Теперь, поздней осенью, лес уже никому не верит, пи-кому не друг. Он верил людям, когда наступала весна, он любил нас, когда мы ходили за грибами и земляникой, он нашептывал нам целыми ночами в пору сенокоса. Теперь пора великой лесной красоты миновала, лес стоит оголенный, сиротливый, и, если приблудится кто, лес встречает хмуро и недоверчиво, давит немыслимой для живого существа тишиной.
Отцу никогда не нравилось бродить по лесу поздней осенью, да еще в одиночку. Теперь, измотанный, он останавливается после каждых четырех шагов, чтобы решить: идти ли дальше, тут ли подождать сына или, может, вернуться обратно? Он долго стоит и думает, идти Уже и сил не хватает. Потом в этой давящей со всех сторон тишине появляется просвет. Где-то совсем близко треснул сучок. Рядом с отцом на шуршащей листве стоит высокая тень самого послушного, самого чудаковатого среди нас.
– Ну, с добрым днем тебя, сынок!
Антон, богатырского сложения лесник с перекинутым через плечо ружьем, смотрит на отца по-детски большими, по-детски густо-синими глазами. Хочет что-то сказать, а с чего начать – не знает, и он очень красив, когда, растерявшись, ищет нужного ему слова.
– Я, знаете ли… Очень хорошо, как же…
Встречать гостей Антон никогда не умел. Левой рукой жмет правую руку отца, потом правой – левую, пока не теряется совершенно. Видя такое дело, отец начинает встречу сначала:
– Ну, здравствуй, Антон!
Вдруг приученный к лесной тишине слух Антона схватывает доносящиеся откуда-то издали удары топора. Его большие детские глаза грустнеют, и весь он как-то сразу сникает, словно эта сталь с каждым ударом рубит его самого.
– Вот ведь народ, повалит весь лес. Вы устали с дороги?
– Что ты! Я автобусом ехал.
– Ну тогда пошли, пока не вырубили.
Хотя он с виду крепок, духом он по-бабьему жалостлив, этот наш Антон. Послушать его, так завтра единой зеленой веточки не останется во всей Молдавии. Лес, однако, он любит, знает о нем великое множество интереснейших вещей, и, если кто из наших заглянет к нему в гости, он затаскает его по лесу до изнеможения.

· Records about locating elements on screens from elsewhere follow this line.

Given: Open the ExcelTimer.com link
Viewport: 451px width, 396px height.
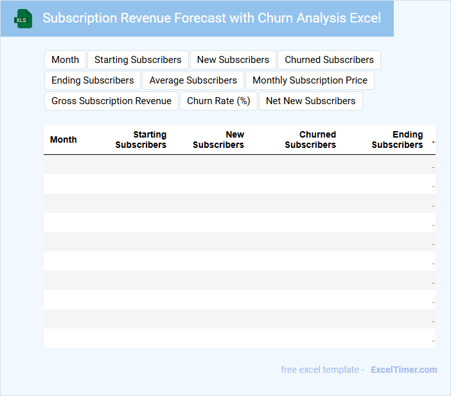Looking at the screenshot, I should click(x=403, y=370).
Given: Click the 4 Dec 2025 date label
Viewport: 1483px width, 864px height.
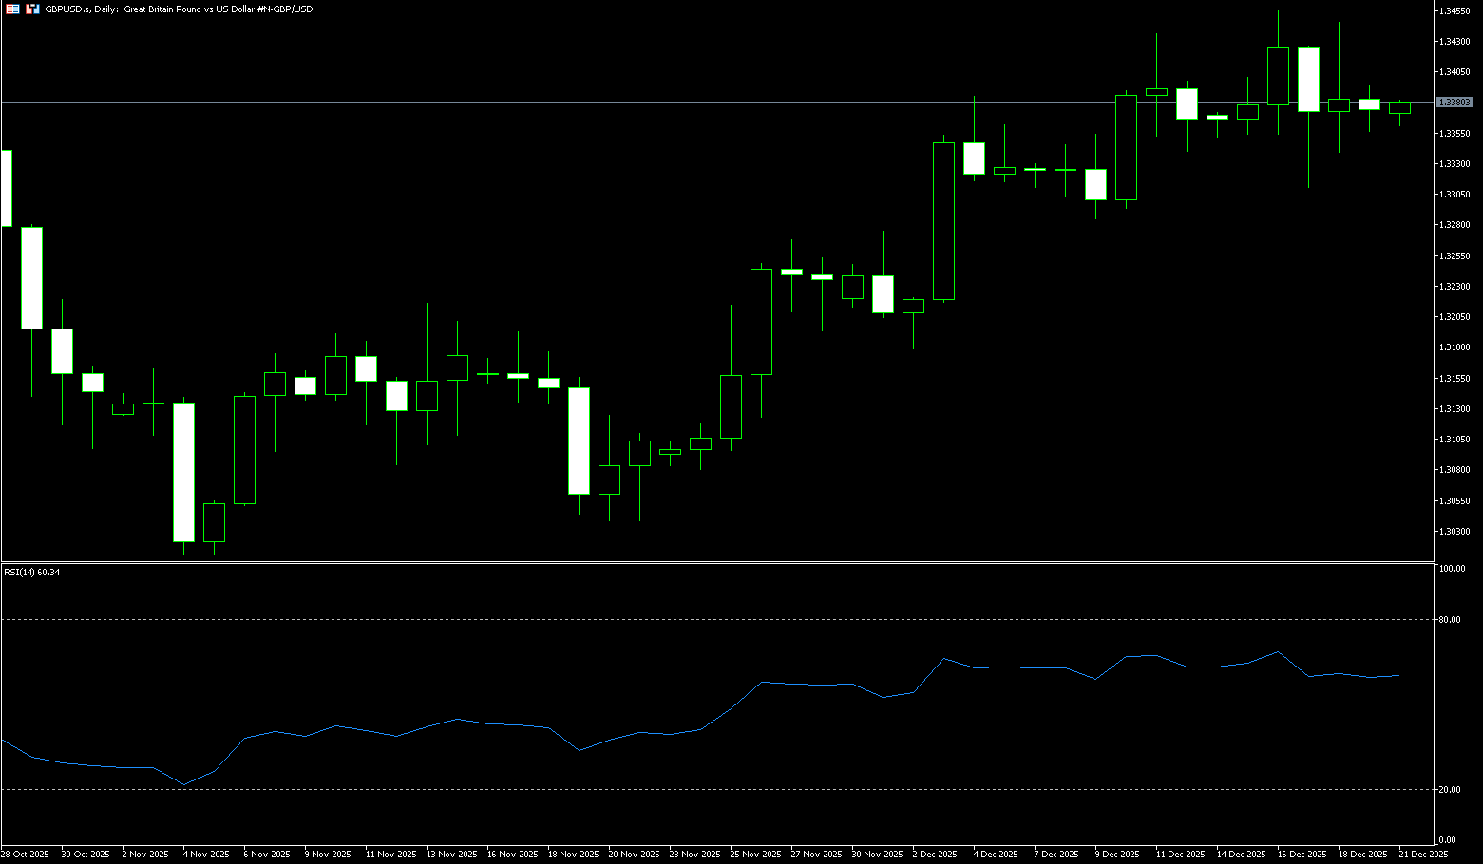Looking at the screenshot, I should (994, 855).
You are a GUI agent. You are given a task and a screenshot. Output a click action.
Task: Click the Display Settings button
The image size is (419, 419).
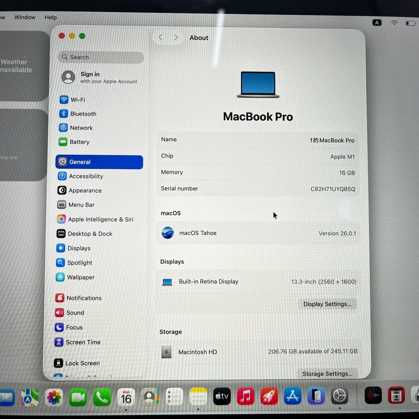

Чтобы доставить ему удовольствие, отец любуется то одним дубом, то другим, расспрашивает о тонкостях, которые могут знать одни лесники. Антон очень доволен, они то идут, то стоят, говорят, то затеряются в густой чаще, а то, глядишь, снова вынырнут. Они, видать, долго скучали друг по другу, они довольны, им очень хорошо вместе, но не дает им покоя тот злополучный топор. Как только донесутся редкие звучные удары, Антон втягивает голову в плечи и жмурится, как от зубной боли.
Он был у нас самым послушным. В раннем детстве пас скотину в лесу, когда это было ему положено, так сказать, по долгу службы. Потом подростком ходил пасти ее вместо нас, и еще всякий раз, когда некого было посылать, отец посылал его. И лес отомстил, забрав у нас Антона.
Видя, как его преследует этот злодейский топор, отец, сжалившись над ним, предлагает:
– А не сбегать ли нам туда, пугнуть ружьем?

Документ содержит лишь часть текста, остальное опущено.